Following the latest massacres in Suwayda and unrest in Jaramana itself, post-screening discussions have grown raw—sometimes furious. Additionally, munzer does not flinch. “That is the entire point,” he insists. “If we cannot speak here, where the screen has just shown us someone else’s pain, then where can we speak at all? ” A few months after the fall of the Assad regime, Munzer launched the “Cinema of Freedom” series: 23 banned films documenting the revolution, the prisons, the chemical attacks, the disappearances. One evening they screened Ehab Tarabieh’s The Taste of Apples Is Red, shot clandestinely in an occupied Druze village in the Golan before the regime’s collapse. The film’s quiet dread—caught between Israeli occupation and the distant thunder of the syrian uprising—struck the mixed audience like a slap.

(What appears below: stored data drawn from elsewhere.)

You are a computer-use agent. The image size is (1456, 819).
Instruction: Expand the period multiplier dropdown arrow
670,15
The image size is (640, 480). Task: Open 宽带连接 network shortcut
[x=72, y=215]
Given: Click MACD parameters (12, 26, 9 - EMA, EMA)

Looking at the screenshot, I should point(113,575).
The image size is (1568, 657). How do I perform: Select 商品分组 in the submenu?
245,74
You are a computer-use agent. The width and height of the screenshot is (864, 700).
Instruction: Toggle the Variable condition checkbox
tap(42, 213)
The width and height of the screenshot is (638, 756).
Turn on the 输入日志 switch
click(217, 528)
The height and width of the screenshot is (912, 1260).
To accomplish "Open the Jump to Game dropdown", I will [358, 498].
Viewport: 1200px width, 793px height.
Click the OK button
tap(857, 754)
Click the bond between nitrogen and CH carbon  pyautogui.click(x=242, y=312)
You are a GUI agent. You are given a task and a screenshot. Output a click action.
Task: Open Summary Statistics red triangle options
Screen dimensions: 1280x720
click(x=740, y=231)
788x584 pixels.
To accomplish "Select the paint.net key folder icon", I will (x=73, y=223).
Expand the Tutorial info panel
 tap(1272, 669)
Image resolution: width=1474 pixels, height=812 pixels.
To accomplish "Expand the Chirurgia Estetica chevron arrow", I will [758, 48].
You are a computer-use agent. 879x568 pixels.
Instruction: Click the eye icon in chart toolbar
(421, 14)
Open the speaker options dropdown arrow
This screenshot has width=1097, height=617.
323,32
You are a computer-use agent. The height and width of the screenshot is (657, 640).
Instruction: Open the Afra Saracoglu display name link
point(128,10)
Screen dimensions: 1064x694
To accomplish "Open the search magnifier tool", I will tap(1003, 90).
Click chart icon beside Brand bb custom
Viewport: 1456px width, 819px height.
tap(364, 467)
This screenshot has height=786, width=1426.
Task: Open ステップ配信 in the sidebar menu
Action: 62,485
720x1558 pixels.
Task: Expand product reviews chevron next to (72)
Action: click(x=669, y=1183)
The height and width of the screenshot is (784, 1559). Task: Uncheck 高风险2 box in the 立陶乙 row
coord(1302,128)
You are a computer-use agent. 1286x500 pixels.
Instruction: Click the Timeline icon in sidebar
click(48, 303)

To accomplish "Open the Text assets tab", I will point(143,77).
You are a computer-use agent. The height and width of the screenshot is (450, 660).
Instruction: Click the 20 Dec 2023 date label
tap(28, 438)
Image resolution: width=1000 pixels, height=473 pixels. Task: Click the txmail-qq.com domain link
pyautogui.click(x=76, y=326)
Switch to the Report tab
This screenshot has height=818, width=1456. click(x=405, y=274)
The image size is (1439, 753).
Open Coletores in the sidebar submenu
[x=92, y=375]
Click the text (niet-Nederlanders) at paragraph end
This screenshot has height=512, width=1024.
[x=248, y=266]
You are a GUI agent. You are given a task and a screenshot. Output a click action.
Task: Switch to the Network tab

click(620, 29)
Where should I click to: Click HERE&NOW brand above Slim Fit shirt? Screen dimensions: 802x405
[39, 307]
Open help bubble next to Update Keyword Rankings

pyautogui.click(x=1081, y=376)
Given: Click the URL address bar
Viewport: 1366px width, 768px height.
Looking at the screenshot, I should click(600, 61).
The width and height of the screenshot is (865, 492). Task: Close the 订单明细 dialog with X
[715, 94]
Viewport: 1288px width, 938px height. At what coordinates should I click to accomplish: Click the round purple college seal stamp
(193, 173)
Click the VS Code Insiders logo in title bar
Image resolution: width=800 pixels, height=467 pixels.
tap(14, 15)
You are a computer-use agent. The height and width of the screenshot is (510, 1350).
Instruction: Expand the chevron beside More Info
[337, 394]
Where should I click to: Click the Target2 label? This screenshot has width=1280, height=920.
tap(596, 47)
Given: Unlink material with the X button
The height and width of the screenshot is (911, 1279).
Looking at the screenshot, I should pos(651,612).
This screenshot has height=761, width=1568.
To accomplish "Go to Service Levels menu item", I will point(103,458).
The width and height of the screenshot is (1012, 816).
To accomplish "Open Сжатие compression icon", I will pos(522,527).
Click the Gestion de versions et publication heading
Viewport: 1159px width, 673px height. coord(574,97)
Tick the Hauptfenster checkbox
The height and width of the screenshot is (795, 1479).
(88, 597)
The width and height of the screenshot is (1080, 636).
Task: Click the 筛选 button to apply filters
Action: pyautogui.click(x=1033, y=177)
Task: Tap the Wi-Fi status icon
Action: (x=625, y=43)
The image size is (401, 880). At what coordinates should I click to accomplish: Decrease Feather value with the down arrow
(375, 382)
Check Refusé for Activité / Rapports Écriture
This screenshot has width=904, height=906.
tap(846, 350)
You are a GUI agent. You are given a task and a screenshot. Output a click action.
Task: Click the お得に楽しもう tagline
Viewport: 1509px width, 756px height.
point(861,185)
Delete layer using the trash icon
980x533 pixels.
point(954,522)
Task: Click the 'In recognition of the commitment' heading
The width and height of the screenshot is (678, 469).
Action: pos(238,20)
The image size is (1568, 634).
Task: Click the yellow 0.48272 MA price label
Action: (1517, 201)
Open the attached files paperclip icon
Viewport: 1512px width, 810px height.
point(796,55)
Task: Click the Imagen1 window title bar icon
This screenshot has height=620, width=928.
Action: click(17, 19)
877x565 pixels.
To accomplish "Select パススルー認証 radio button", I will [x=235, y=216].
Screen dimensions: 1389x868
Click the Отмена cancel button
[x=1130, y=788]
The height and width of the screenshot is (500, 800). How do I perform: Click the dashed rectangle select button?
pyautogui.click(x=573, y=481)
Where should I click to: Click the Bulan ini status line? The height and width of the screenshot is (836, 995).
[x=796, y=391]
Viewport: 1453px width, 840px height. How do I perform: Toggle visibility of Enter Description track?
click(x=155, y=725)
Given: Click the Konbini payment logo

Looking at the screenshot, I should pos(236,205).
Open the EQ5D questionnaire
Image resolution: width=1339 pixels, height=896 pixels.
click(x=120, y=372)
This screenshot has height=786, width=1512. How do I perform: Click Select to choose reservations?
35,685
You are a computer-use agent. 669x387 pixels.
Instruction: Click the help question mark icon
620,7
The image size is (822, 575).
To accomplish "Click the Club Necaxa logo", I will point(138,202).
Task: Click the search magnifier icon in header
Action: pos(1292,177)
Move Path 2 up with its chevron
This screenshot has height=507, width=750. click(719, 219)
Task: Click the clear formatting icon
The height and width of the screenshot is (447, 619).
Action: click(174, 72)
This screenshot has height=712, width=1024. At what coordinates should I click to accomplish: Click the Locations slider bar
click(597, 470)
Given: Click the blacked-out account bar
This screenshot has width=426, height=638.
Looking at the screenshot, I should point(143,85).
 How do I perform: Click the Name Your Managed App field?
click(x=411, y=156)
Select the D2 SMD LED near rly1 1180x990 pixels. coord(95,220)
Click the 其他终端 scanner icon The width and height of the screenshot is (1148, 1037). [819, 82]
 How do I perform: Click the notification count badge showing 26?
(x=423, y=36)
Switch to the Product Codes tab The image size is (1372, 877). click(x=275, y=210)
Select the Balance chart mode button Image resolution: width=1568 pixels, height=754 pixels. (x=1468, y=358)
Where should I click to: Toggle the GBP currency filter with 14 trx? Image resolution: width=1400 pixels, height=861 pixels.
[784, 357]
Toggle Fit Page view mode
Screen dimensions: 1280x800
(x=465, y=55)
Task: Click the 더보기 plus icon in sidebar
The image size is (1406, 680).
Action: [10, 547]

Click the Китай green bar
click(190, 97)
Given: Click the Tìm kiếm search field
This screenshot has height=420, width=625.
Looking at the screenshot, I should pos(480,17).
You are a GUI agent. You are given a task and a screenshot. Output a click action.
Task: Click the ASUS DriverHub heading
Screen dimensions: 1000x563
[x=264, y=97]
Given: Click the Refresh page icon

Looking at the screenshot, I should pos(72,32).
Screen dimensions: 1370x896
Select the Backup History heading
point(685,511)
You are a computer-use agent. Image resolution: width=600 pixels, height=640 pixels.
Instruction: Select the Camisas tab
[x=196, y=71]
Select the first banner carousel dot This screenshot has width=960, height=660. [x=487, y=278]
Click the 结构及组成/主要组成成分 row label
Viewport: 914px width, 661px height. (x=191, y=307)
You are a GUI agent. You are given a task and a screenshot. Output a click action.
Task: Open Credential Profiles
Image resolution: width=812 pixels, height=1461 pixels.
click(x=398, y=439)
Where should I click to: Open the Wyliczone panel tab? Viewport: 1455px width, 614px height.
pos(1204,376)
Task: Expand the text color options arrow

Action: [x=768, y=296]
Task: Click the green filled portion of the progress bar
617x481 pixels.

Notably, “For two hours,” Munzer recalls, “Druze viewers saw their own fear reflected, and everyone else finally understood it. ” Four hundred kilometres to the west, on the Mediterranean coast—where blood was again spilled just last March—Mohammad al-Youssef has kept the Latakia Cinema Club alive for eight years on little more than sheer resolve and his own salary. Since 2017 he has rented projectors, paid café owners out of pocket, and shifted venues weekly to evade harassment. After the regime’s fall, he paused for just one week—“the week the coast burned,” he says. Then, the young audience demanded to return.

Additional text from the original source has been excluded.